What the task asks: Write out the text lines of the listing below word for word, leaving the pictures out.

Data for the task:
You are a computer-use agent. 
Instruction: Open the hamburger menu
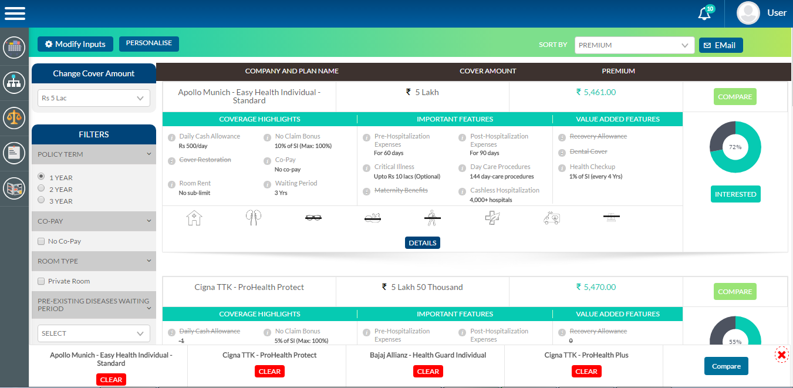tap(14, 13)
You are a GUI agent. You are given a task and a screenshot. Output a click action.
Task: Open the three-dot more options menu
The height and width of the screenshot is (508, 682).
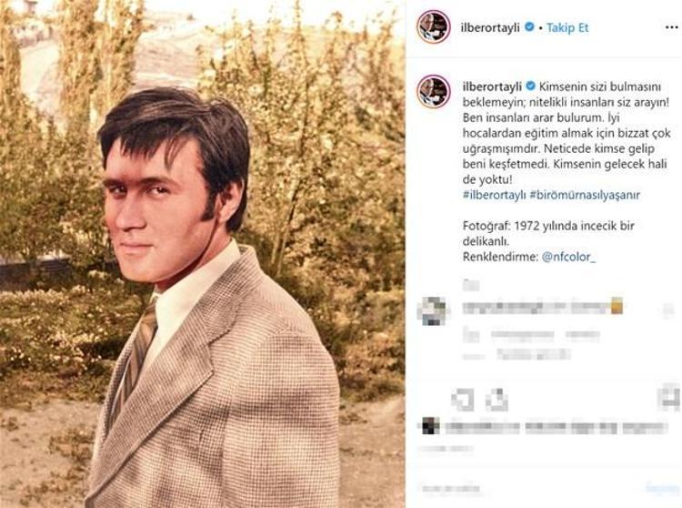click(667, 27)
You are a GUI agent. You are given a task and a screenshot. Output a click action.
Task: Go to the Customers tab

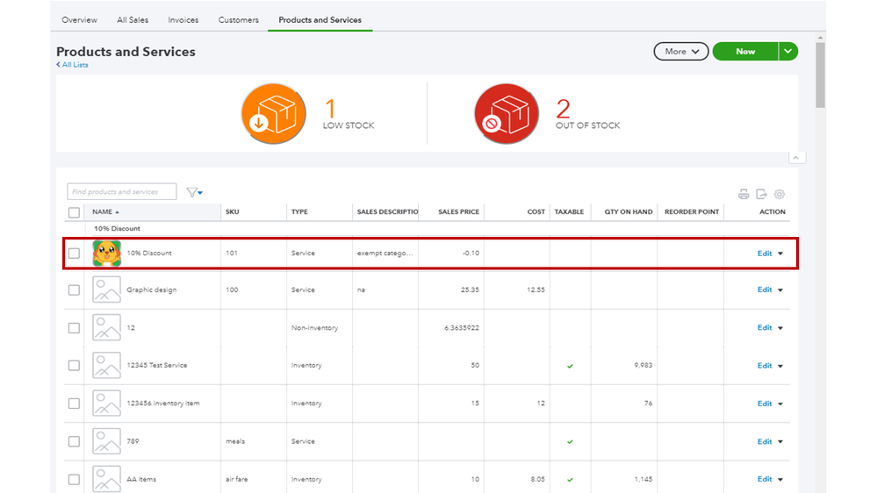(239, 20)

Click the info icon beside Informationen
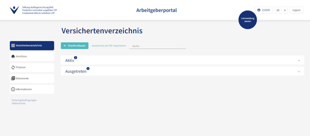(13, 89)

Task answer:
You are a computer-use agent. 
Instruction: Open the hamburger menu
tap(14, 13)
You are a GUI agent. You are given a task and a screenshot. Output a click action.
Task: Open the three-dot more options menu
The height and width of the screenshot is (508, 682).
click(667, 27)
You are a GUI agent. You are given a task and a screenshot. Output a click action.
Task: Go to the Customers tab

(239, 20)

Click the info icon beside Informationen
(13, 89)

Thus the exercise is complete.